Figure 2: Surface model for a reflective target. 
Thorough examination of several targets has revealed that the 
parts of the data that correspond to the highly reflective areas of 
the target are quite noisy. Several points seem to deviate from 
the surface of the target introducing topographic artefacts. On 
the other hand, this phenomenon does not occur in areas of 
lower reflectance. This is visible in Figure 2, where a model of 
the surface of the target is presented. Therefore, in order to 
determine the centre of the target as precisely as possible, it is 
critical to classify the points of the point cloud according to 
their reflectance. This is considered to be the key to precise 
automatic target identification, because classifying based on 
reflectance allows for thorough examination of the properties of 
the target. Knowing the properties of the target is a very good 
basis for developing more sophisticated methods of target 
identification. 
Given the fact that reflectance varies according to the distance 
between the scanner and the target and according to the angle 
by which the target is viewed, it is very difficult to model the 
reflectance. Therefore, classification of the data using 
thresholds cannot be a solution. Other forms of classification, 
which require the user to give training data, are also considered 
inappropriate, as this would lead to a semi-automatic solution. 
A method that would classify the data into the desired 
categories without any input from the user is required. One such 
method is the fuzzy clustering technique. 
Clustering of numerical data forms the basis of many 
classification and system modelling algorithms. The purpose of 
clustering is to identify natural groupings of data from a large 
dataset so as to produce a concise representation of a system's 
behaviour. Therefore, this kind of processing is ideal for the 
case of targets. In order to create the fuzzy clusters, the Fuzzy 
Logic Toolbox of Matlab was used. 
Fuzzy c-means (FCM) is a data clustering technique wherein 
each data point belongs to a cluster that is, to some degree, 
specified by a membership grade. This technique was originally 
introduced by Bezdek (1981) as an improvement on earlier 
clustering methods. It provides a method that shows how to 
group data points that populate some multidimensional space 
into a specific number of different clusters. The Fuzzy Logic 
Toolbox command line function ‘fcm’ starts with an initial 
guess for the cluster centres, which are intended to mark the 
mean location of each cluster. The initial guess for these cluster 
centres is most likely incorrect. Additionally, fcm assigns every 
data point a membership grade for each cluster. By iteratively 
updating the cluster centres and the membership grades for each 
data point, fcm iteratively moves the cluster centres to the 
"right" location within a data set. This iteration is based on 
minimizing an objective function that represents the distance 
from any given data point to a cluster centre weighted by that 
point'S membership grade. The output of the ‘fem’ command 
line function is a list of cluster centres and several membership 
grades for each data point. Before describing the new 
algorithms that were developed, it is useful to give an example 
of the way that fuzzy clustering can substantially aid in data 
interpretation for the case of the targets.

Source material:
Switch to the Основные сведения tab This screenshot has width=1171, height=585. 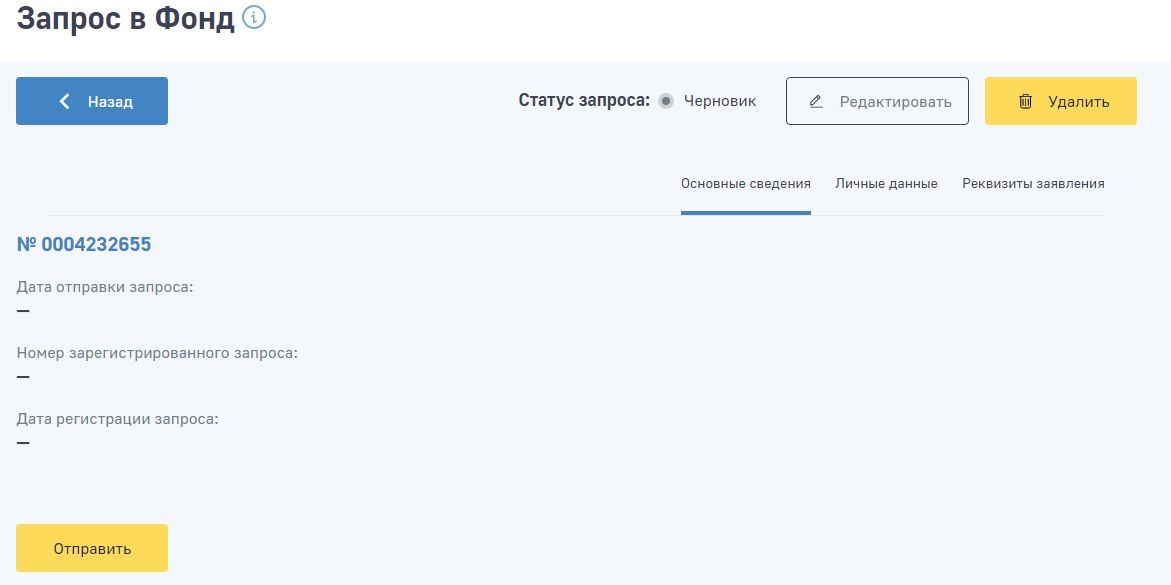[745, 184]
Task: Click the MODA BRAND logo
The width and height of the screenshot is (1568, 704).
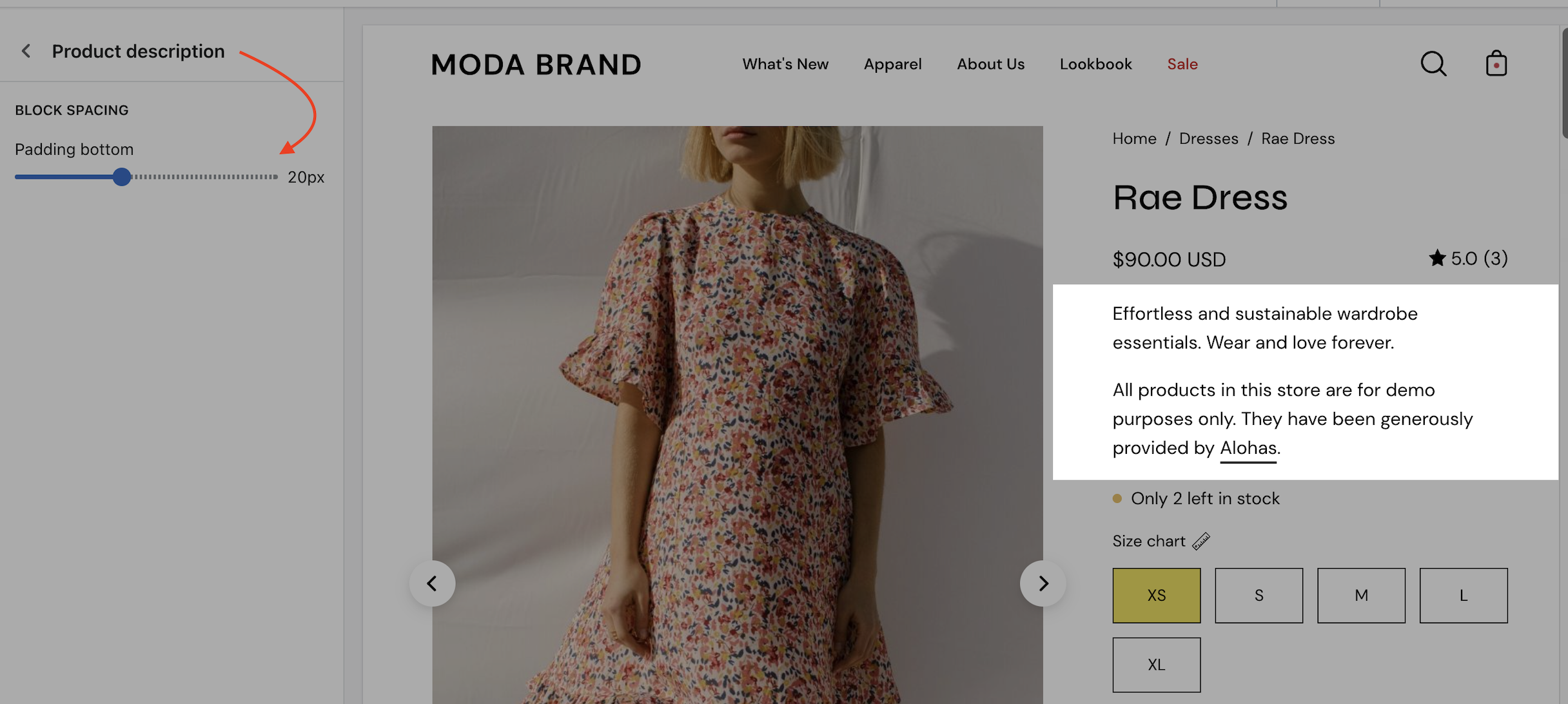Action: click(536, 64)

Written task: Rewrite the passage on target reflectance, everything from "A method that would" down to "fuzzy clustering technique.", with "fuzzy clustering technique" changed to "fuzzy c-means technique".

Result of this task:
A method that would classify the data into the desired 
categories without any input from the user is required. One such 
method is the fuzzy c-means technique.